Les investisseurs individuels pensent qu’ils ont réussi à s’asseoir à la table de NVIDIA, alors qu’en réalité, ils n’ont même pas de place assise.
Auteur : Kuli, TechFlow
À cause d’une seule phrase, la valorisation d’une action liée à l’IA peut fondre de moitié en une journée. Hier, pendant la séance boursière américaine, une petite entreprise nommée POET Technologies a fourni un mauvais exemple.
Il s’agit d’une société canado-américaine cotée en bourse, spécialisée dans les puces de communication optique utilisées dans les centres de données pour permettre la transmission de signaux lumineux entre GPU. Au début de cette année, sa capitalisation boursière était inférieure à 500 millions de dollars américains, et la société a enregistré des pertes la plupart des années au cours des quatorze dernières années.
Selon le rapport financier publié par POET le 31 mars, le chiffre d’affaires du quatrième trimestre 2025 s’élevait à 341 000 dollars américains, tandis que la perte nette atteignait 42,7 millions de dollars américains. Selon les standards applicables aux actions liées à l’IA, ce niveau de chiffre d’affaires équivaut à peine à celui d’un projet de recherche universitaire.

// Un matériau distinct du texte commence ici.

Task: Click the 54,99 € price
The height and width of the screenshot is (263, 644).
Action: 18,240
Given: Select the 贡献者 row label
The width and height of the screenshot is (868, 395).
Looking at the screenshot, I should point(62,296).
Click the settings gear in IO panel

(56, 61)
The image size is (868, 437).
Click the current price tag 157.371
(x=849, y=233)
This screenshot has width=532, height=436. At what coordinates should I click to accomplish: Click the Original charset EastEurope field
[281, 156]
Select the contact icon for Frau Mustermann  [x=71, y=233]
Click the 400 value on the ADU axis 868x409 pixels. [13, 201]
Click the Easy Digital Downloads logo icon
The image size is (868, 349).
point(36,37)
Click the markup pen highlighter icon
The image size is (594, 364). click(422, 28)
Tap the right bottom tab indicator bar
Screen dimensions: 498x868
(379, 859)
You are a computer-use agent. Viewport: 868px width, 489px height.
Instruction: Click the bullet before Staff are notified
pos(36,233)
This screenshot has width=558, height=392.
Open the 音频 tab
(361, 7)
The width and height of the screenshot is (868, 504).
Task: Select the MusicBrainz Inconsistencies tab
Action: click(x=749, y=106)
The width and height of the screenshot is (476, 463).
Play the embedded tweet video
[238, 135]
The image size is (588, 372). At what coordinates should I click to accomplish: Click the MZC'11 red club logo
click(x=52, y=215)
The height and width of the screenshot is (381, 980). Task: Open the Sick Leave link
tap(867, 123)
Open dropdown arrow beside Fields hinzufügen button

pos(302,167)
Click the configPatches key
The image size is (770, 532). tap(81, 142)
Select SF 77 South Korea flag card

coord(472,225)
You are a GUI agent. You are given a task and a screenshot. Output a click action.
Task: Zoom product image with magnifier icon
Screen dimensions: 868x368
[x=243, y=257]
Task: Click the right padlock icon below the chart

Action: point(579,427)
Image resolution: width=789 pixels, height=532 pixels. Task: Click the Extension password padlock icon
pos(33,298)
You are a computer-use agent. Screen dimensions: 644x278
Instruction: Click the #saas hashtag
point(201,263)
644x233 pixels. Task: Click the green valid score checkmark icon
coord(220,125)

Pourtant, hier, le cours de l’action de POET a chuté de 47 % en une seule journée, enregistrant ainsi la plus forte baisse quotidienne de son histoire cotée.
Plus étrange encore : au cours des cinq séances précédentes, le cours de l’action de POET est passé de légèrement plus de 7 dollars à 15,50 dollars, soit une hausse hebdomadaire de 108 %, un record inégalé depuis onze ans.

Une hausse de 100 % en sept jours, suivie d’un repli de 50 % en deux jours : sans information préalable, on pourrait croire qu’il s’agit d’une cryptomonnaie mineure.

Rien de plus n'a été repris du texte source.